Stop sterilising the Sevens – moving kick-off concert indoors is how to spoil a party, Hong Kong-style
The Hong Kong Sevens may be a raucous week but it’s a part of what makes this city great and needs to be protected from party poopers and the fun police
What would we do without the Environmental Protection Department? Thankfully they are here to protect us from a dastardly outdoors pop concert that takes place one night a year and finishes by 10pm.
While they’re at it, maybe they could find some silencers for the sound of pneumatic drills and lorries during the interminable, round-the-clock construction work that goes on every day all across Hong Kong Island.
Maybe they would be so kind as to turn the volume down on those bloody taxi horns, as much as I enjoy the melody of honking every lunchtime and rush hour.
Or come and shut down the weekly protest/funfair/market/school parade/pageant in Southorn Playground that wakes me up every Sunday morning with their marching bands and microphones.
OK, I’ll stop being facetious. But it’s pretty appalling that the Hong Kong Sevens kick-off concert has been moved indoors from outside the Indian Recreation Club at the Sevens Village in So Kon Po to Queen Elizabeth Stadium because of noise complaints from residents, with restrictions now placed on drinking.
The usual grumbles will be starting up soon about how the Sevens gives Hong Kong a bad name with the drunk tourists it attracts.
Far from it – I wouldn’t be here right now if it wasn’t for the Sevens (what a loss that would be to you readers), having first come on holiday to the city for the 2015 event. It was so good I came back a year later, and then moved here.

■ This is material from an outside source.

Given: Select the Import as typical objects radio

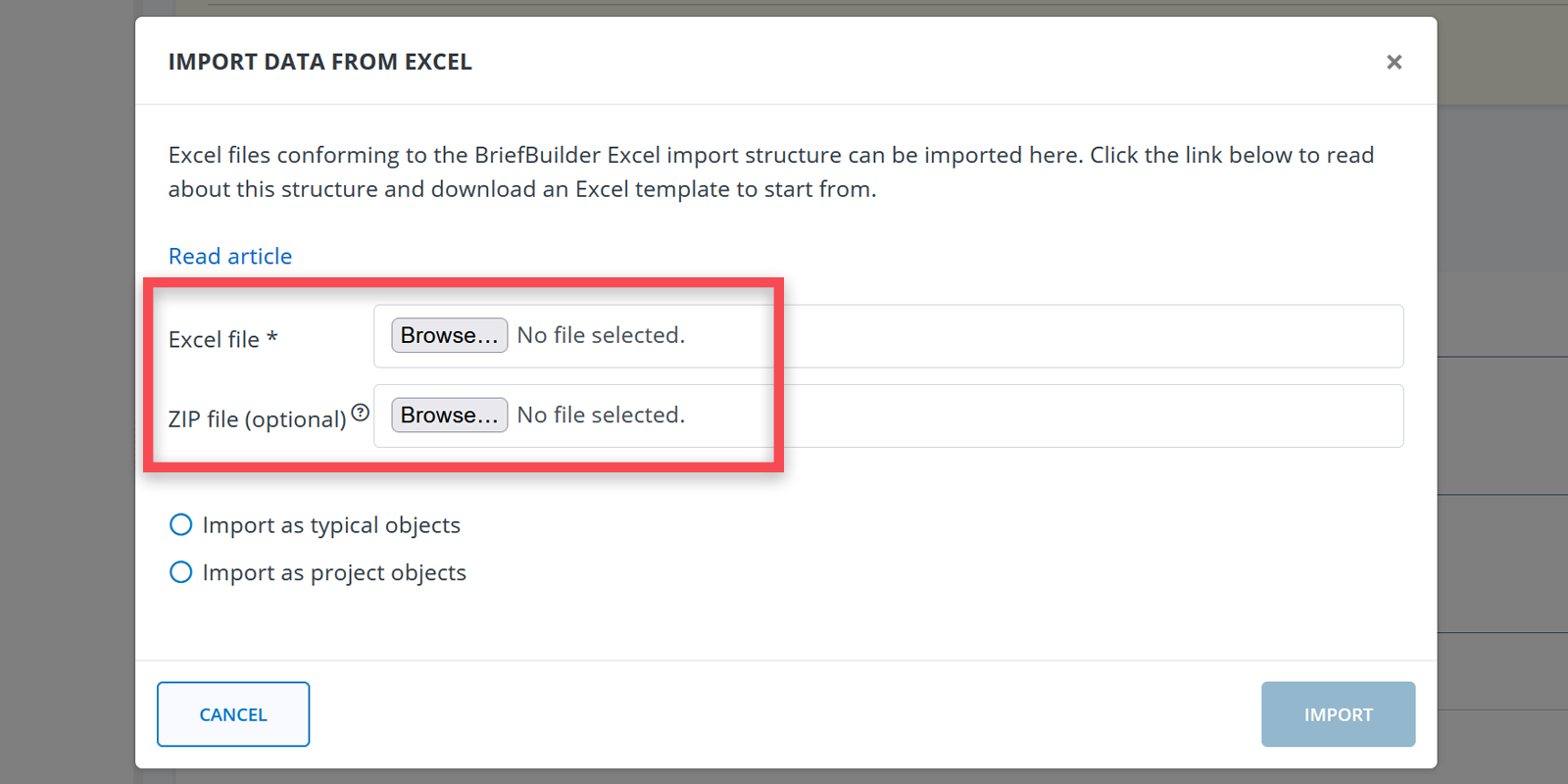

A recent addition to the line-up before the rugby gets going at the weekend, I went to the kick-off concerts both times, and covered last year’s edition. With the show, Sevens week has been building to becoming an ideal event for tourists and locals alike, and what better way to start it with a memorable night of musical nostalgia in front of the city’s spectacular skyline backdrop.
Now what? Well, we’re going to stuff a couple thousand people into a sweaty stadium when UB40 come to town on April 5.

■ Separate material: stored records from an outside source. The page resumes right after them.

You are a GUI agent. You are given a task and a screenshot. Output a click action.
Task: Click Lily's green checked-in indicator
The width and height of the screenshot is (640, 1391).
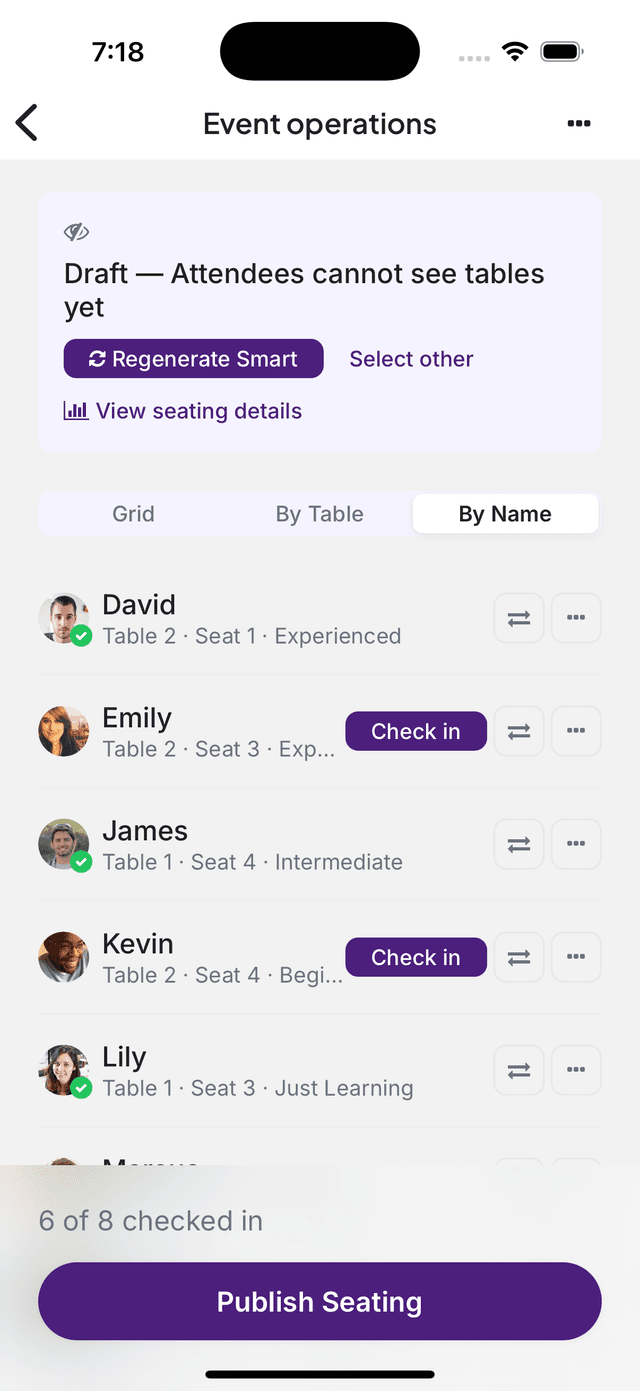tap(82, 1088)
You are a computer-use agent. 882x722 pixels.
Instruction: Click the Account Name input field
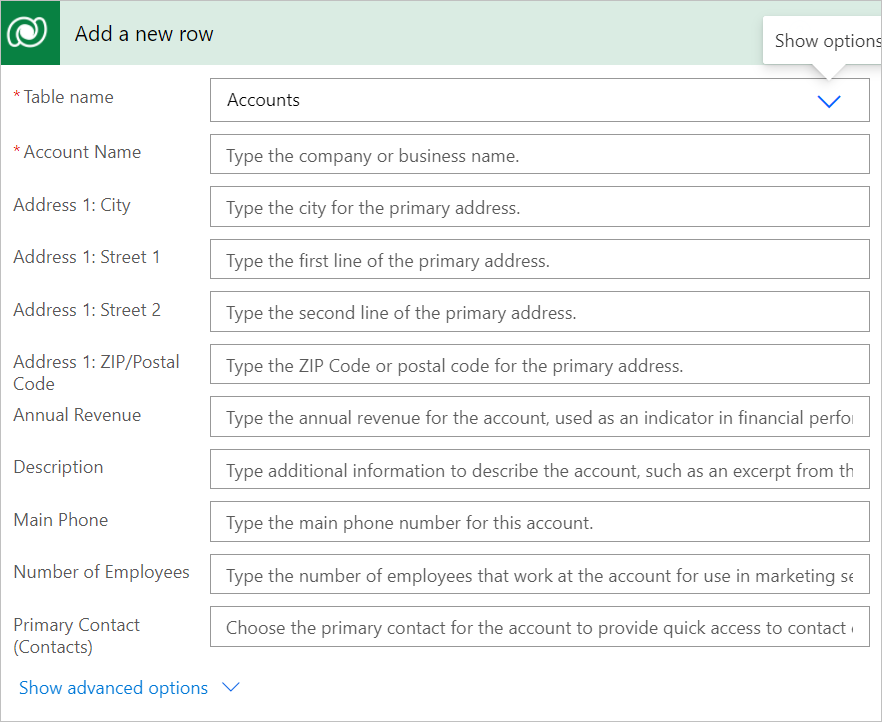(540, 154)
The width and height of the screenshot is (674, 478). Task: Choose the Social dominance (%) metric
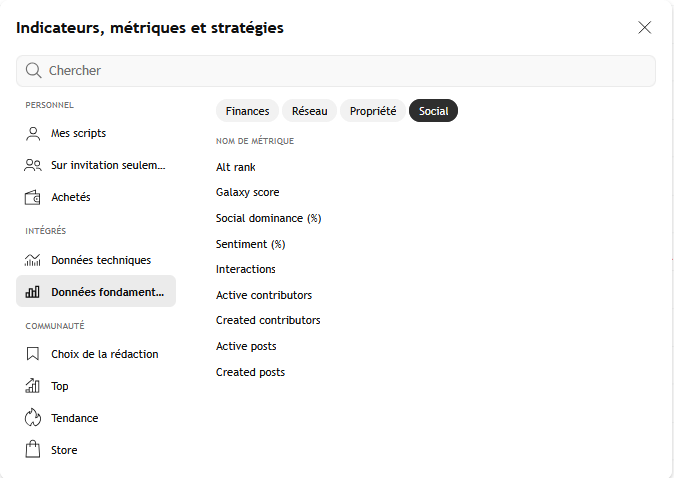click(x=268, y=218)
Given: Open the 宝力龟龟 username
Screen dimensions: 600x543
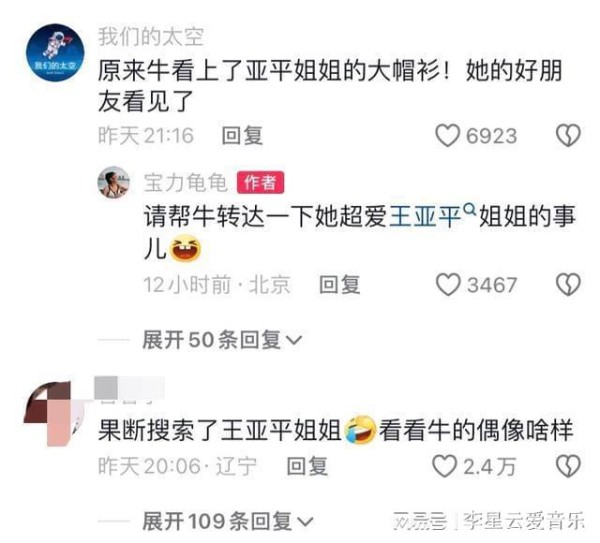Looking at the screenshot, I should [186, 183].
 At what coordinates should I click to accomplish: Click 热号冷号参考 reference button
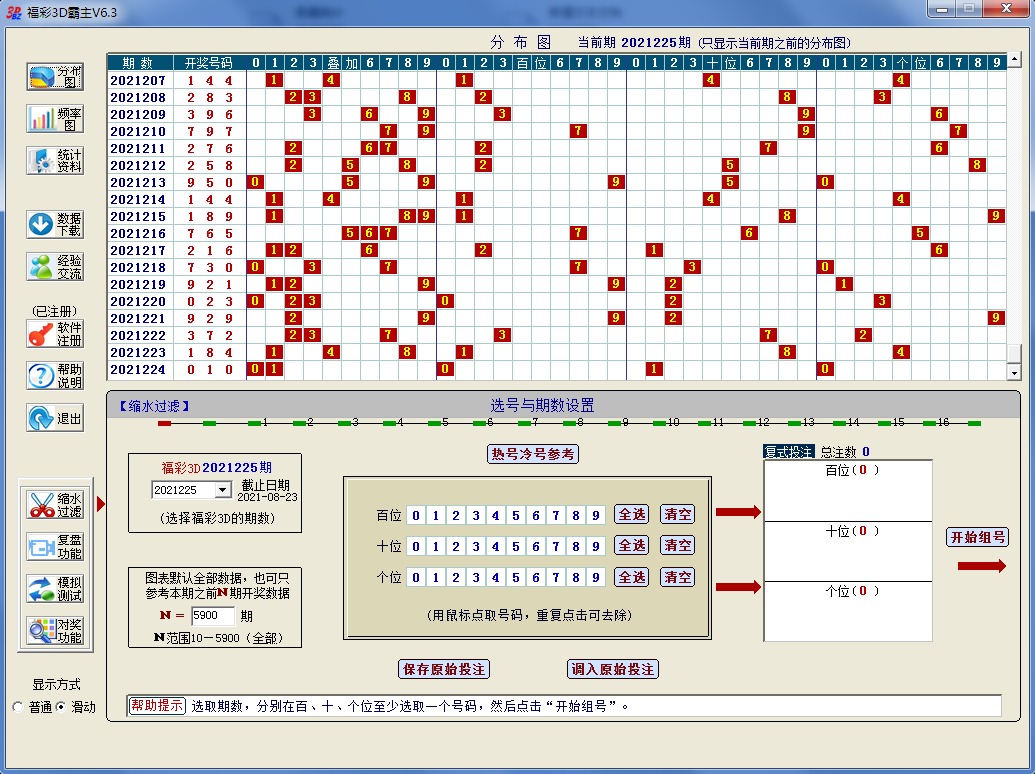tap(533, 454)
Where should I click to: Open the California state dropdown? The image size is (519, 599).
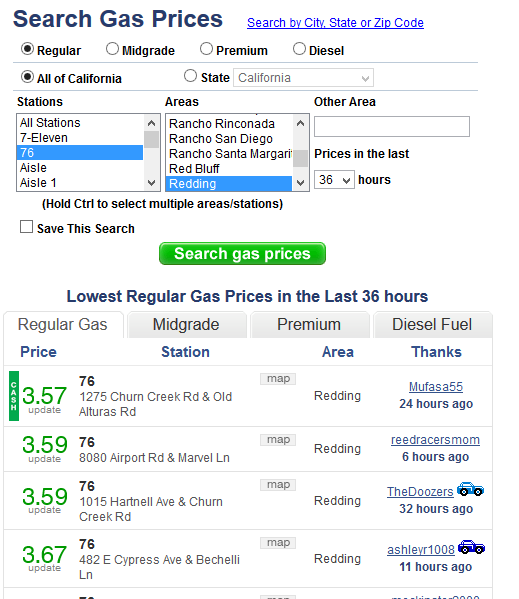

Oh, and when the legendary British reggae pop band play Red Red Wine, you won’t be able to hold a glass of the stuff up because you’re only allowed to drink in the lobby and not the concert area at Queen Elizabeth Stadium.

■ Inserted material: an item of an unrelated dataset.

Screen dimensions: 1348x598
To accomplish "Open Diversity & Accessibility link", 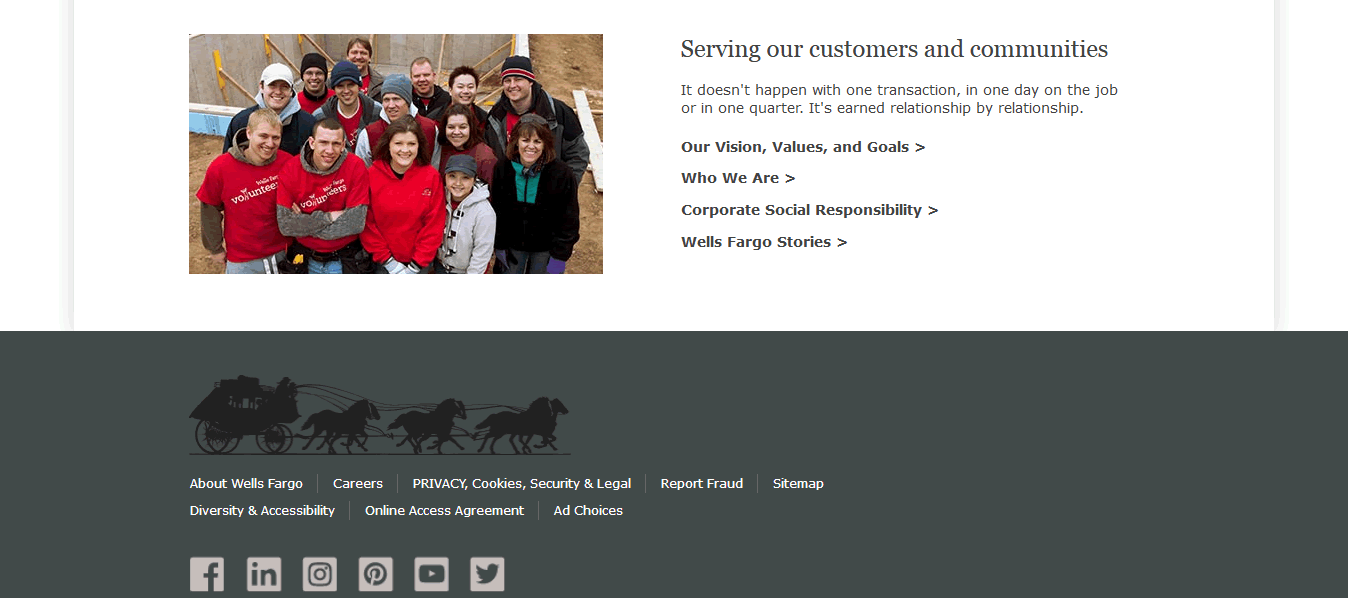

It’s all thanks to the noise police at the EPD, who turned up last year with a little decibel reader to measure the sound level when Madness were blasting out their party hits.
But hey, the folks down in So Kon Po won’t have to be burdened by a couple of hours of live music.
The Hong Kong Rugby Union have no blame in any of this – they’ve tried their best to appease the EPA and unfortunately logic and common sense have lost out.
“Staying in compliance by finding a suitable venue to cater for the size of the kick-off concert, Queen Elizabeth Stadium became a pretty decent choice,” said Rocky Chow Sze-ho, chief commercial officer at HKRU.
But the organisers will no doubt be upset at having to switch venues. It’s a shame – last year there were people dancing in fancy dress and children playing all while enjoying what was on offer at pop-up food stalls and craft beer stands, with Hong Kong Sevens and Fiji legend Waisale Serevi walking around mingling with fans and taking pictures.
Now we’re going to have everyone sat down in a sterile stadium atmosphere while half the crowd crams into the lobby during the music to take a drink or a bite to eat.
The show must go on, though, and no doubt the HKRU will still put on the best event they can.
But where do we draw the line? The Sevens is the one event that brings a global audience to Hong Kong every year – it should be cherished, celebrated and embraced.
Yes, there is noise and people acting in an uncouth manner for a week and over 100,000 tourists pour into the city for a wild party. But we shouldn’t bow to pressure from the noise police. Hong Kong is hardly an oasis of serenity – it’s a throbbing, sweaty metropolis of sight and sound that swarms the senses. In a good way.
Sadly, shutting down a good time seems to be becoming the Hong Kong way of doing things.
Maybe karma will do us a favour and a big construction project will kick off around about 7pm on April 5 in So Kon Po and the residents can listen to bulldozers every day for five years.
Thing is, not one of them who moaned about Madness playing too loud last year would complain about that.